Preservation of neuronal functions by exosomes derived from different human neural cell types under ischemic conditions.

Abstract

Stem cell-based therapies have been reported in protecting cerebral infarction-induced neuronal dysfunction and death. However, most studies used rat/mouse neuron as model cell when treated with stem cell or exosomes. Whether these findings can be translated from rodent to humans has been in doubt. Here, we used human embryonic stem cell-derived neurons to detect the protective potential of exosomes against ischemia. Neurons were treated with invitro oxygen-glucose deprivation (OGD) for 1h.
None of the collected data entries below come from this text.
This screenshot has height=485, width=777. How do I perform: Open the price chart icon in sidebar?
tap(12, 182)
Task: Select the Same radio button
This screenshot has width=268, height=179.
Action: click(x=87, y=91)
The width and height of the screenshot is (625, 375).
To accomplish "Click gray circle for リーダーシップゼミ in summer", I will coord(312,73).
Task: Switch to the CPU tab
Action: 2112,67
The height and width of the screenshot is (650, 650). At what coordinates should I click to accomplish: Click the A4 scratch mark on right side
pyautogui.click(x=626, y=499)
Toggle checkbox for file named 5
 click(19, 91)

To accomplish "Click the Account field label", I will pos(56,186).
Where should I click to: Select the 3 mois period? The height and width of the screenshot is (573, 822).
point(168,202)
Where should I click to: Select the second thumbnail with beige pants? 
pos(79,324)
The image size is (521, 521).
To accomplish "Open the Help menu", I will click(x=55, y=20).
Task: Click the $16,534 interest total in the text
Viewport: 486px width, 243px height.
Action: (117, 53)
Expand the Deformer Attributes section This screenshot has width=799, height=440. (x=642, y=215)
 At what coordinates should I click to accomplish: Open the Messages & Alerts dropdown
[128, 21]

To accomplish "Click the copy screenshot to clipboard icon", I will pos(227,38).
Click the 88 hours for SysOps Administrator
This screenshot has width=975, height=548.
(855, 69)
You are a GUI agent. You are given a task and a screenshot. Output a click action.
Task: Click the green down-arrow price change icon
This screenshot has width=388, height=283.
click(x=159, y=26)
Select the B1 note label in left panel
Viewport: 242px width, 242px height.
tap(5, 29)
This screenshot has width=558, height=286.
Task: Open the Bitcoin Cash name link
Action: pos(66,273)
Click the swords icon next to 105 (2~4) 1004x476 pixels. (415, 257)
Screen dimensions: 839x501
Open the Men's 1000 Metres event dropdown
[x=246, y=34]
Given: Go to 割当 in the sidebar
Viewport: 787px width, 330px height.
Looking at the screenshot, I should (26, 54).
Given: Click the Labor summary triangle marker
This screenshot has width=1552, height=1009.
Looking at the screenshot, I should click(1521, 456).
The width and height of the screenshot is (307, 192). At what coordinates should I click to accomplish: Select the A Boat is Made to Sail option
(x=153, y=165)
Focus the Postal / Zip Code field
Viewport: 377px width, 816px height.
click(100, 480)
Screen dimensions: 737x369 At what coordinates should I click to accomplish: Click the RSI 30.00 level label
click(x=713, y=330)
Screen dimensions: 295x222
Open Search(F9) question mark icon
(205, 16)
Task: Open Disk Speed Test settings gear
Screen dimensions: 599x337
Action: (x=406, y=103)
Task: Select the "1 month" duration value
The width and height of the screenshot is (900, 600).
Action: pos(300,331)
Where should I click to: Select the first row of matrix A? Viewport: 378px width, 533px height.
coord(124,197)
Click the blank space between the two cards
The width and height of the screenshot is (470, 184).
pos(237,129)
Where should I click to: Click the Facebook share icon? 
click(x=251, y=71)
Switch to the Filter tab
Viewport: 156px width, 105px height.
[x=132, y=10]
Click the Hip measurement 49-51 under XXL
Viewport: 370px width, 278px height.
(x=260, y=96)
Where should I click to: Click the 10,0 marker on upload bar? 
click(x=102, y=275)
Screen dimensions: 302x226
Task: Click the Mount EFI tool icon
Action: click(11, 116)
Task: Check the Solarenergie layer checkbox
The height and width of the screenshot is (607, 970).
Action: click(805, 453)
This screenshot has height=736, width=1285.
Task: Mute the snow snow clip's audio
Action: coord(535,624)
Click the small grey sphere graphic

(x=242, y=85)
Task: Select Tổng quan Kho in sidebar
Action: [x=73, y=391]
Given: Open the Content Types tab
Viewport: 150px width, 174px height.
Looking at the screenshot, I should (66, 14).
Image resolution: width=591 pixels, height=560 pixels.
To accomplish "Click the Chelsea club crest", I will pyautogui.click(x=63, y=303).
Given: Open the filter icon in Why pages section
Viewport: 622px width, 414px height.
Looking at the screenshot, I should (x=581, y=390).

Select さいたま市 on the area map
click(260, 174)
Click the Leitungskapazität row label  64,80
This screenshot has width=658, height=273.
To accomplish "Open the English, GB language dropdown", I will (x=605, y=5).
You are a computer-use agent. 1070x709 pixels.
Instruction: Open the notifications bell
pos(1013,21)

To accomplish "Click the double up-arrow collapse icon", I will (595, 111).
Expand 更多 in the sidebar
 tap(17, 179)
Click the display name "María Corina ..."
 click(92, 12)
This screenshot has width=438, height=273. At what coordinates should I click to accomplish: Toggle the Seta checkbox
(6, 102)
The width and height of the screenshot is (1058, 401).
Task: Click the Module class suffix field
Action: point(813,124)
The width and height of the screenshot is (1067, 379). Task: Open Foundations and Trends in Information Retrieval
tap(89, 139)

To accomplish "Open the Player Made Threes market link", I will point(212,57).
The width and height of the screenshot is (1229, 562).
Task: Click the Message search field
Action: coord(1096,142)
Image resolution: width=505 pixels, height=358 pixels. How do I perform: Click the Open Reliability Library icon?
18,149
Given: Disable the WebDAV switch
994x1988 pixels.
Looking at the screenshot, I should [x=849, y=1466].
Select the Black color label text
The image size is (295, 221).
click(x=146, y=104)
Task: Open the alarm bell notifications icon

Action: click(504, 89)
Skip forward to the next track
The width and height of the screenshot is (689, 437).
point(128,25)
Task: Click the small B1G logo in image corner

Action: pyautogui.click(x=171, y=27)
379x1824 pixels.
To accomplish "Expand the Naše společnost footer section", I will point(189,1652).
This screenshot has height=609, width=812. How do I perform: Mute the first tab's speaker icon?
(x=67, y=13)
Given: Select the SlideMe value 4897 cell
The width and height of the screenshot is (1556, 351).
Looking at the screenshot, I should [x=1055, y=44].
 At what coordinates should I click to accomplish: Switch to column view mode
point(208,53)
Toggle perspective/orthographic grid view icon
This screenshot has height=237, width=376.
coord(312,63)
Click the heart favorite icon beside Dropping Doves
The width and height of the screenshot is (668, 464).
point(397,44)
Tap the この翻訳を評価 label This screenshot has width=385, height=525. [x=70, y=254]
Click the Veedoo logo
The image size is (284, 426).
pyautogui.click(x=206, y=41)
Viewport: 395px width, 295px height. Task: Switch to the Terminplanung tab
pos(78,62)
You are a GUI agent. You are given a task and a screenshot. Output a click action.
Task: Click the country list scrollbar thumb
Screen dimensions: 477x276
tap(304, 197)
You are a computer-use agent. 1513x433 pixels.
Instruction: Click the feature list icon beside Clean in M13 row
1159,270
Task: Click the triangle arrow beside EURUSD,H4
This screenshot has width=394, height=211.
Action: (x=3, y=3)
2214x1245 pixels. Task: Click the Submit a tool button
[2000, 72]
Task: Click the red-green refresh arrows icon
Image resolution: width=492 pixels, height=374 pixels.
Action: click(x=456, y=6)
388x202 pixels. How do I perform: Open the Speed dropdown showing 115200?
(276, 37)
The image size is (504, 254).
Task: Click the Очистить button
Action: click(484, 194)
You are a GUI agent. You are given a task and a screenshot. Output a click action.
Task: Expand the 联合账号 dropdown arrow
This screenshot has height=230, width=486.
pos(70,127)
For treatment group, different exosomes were derived from neuron, embryonic stem cell, neural progenitor cell and astrocyte differentiated from H9 human embryonic stem cell and added to culture medium 30min after OGD (100μg/mL). Western blotting was performed 12h after OGD, while cell counting and electrophysiological recording were performed 48h after OGD. We found that these exosomes attenuated OGD-induced neuronal death, Mammalian target of rapamycin (mTOR), pro-inflammatory and apoptotic signaling pathway changes, as well as basal spontaneous synaptic transmission inhibition in varying degrees. The results implicate the protective effect of exosomes on OGD-induced neuronal death and dysfunction in human embryonic stem cell-derived neurons, potentially through their modulation on mTOR, pro-inflammatory and apoptotic signaling pathways.